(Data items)
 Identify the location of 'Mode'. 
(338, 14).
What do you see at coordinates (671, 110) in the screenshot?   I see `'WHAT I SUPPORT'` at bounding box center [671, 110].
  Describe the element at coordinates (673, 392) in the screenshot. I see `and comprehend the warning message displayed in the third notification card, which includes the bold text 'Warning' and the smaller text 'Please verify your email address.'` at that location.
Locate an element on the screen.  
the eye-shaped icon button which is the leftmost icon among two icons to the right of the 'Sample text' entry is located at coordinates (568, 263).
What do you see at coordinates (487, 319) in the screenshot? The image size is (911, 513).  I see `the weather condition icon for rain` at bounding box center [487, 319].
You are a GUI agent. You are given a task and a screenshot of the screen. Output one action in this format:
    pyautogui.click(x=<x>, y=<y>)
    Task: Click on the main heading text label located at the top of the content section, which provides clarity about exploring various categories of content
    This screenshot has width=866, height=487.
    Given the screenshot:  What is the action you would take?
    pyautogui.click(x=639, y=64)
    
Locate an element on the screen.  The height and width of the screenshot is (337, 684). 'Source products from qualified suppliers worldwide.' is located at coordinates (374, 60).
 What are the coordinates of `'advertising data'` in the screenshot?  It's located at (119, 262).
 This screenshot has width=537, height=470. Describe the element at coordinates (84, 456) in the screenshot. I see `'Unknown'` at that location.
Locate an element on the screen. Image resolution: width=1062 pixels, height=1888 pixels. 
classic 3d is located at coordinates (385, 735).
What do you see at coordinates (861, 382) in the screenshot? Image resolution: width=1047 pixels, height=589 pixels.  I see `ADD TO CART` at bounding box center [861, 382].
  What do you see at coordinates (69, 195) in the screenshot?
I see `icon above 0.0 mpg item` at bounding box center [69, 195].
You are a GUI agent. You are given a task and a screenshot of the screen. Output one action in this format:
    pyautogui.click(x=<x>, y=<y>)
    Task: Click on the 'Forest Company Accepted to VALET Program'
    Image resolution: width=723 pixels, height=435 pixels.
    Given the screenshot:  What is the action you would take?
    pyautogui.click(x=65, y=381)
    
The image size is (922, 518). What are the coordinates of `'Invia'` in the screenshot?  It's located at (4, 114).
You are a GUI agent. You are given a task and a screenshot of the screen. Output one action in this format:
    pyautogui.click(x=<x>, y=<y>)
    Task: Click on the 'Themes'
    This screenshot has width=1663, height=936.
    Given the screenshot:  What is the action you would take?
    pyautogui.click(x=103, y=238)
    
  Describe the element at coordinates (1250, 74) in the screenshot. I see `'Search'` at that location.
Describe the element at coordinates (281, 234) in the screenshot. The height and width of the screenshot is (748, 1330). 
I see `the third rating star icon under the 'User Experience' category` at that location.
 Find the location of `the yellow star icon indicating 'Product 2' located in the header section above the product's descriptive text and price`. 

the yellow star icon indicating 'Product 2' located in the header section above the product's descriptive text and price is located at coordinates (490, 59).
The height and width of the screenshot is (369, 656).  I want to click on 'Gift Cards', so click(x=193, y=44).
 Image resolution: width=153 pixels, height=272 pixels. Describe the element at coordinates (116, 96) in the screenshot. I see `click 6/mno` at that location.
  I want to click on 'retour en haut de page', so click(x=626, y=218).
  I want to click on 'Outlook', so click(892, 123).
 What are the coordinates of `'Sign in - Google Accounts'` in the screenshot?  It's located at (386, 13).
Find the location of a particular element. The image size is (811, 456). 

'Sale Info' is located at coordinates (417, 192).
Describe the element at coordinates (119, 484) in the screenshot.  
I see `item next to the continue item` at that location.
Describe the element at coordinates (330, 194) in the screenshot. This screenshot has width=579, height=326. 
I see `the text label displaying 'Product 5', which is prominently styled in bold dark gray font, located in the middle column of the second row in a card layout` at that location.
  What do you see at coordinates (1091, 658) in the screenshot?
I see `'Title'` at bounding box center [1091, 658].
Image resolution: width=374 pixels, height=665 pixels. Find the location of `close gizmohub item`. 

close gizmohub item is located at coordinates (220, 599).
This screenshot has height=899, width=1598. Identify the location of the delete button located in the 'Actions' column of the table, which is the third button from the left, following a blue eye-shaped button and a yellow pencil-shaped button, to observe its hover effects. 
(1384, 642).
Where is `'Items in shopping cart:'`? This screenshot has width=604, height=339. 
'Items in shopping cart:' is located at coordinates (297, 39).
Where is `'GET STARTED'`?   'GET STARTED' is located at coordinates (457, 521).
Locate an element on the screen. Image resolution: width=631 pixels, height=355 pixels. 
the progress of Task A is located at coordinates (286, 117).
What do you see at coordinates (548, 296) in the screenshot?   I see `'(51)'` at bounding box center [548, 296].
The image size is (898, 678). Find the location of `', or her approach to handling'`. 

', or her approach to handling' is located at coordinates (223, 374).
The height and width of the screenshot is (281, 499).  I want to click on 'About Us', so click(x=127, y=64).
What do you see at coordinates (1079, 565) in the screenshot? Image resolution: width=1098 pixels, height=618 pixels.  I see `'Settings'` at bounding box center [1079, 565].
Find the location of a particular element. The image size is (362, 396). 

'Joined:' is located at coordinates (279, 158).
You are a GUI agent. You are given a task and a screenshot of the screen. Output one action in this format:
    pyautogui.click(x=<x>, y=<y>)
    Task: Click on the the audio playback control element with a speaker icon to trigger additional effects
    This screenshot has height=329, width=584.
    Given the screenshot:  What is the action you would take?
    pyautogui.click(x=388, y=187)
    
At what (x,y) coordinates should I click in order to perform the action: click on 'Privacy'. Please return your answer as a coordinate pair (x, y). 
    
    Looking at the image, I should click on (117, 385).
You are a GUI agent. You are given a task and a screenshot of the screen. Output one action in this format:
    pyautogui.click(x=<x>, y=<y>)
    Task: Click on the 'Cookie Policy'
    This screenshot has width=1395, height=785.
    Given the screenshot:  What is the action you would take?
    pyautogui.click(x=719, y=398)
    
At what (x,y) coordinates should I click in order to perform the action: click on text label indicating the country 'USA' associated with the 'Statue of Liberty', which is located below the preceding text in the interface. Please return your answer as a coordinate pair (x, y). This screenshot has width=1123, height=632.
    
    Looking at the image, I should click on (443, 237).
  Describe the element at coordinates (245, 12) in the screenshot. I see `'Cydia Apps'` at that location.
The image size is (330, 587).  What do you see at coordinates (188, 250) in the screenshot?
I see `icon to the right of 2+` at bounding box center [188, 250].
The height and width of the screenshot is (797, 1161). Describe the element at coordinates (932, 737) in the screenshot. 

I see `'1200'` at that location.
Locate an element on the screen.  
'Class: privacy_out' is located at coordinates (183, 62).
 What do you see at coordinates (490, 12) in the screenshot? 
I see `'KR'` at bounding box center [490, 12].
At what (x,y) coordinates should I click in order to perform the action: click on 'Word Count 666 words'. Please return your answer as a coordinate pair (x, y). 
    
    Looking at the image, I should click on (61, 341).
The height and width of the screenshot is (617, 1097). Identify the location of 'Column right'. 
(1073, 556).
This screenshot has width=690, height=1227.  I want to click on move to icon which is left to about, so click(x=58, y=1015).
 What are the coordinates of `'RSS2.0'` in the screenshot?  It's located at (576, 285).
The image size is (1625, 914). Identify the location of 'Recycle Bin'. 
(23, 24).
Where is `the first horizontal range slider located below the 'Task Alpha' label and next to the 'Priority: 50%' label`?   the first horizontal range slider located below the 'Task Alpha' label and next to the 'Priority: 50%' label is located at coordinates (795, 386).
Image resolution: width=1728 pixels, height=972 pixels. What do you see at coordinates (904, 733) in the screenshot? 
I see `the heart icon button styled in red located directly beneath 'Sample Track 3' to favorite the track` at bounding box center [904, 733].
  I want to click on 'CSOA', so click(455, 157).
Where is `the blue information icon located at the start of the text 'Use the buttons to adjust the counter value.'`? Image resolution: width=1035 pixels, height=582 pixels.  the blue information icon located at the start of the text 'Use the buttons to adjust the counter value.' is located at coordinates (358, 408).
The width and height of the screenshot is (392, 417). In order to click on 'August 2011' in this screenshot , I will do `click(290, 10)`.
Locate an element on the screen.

■ Work to complete:
Rewrite the data from the line containing "Locate an element on the screen. Image resolution: width=631" through the line containing "What do you see at coordinates (1079, 565)" as a numbered list, leaving out any blank lines.

■ The answer:
1. Locate an element on the screen. Image resolution: width=631 pixels, height=355 pixels. 
2. the progress of Task A is located at coordinates (286, 117).
3. What do you see at coordinates (548, 296) in the screenshot?   I see `'(51)'` at bounding box center [548, 296].
4. The image size is (898, 678). Find the location of `', or her approach to handling'`. 
5. ', or her approach to handling' is located at coordinates (223, 374).
6. The height and width of the screenshot is (281, 499).  I want to click on 'About Us', so click(x=127, y=64).
7. What do you see at coordinates (1079, 565) in the screenshot? Image resolution: width=1098 pixels, height=618 pixels.  I see `'Settings'` at bounding box center [1079, 565].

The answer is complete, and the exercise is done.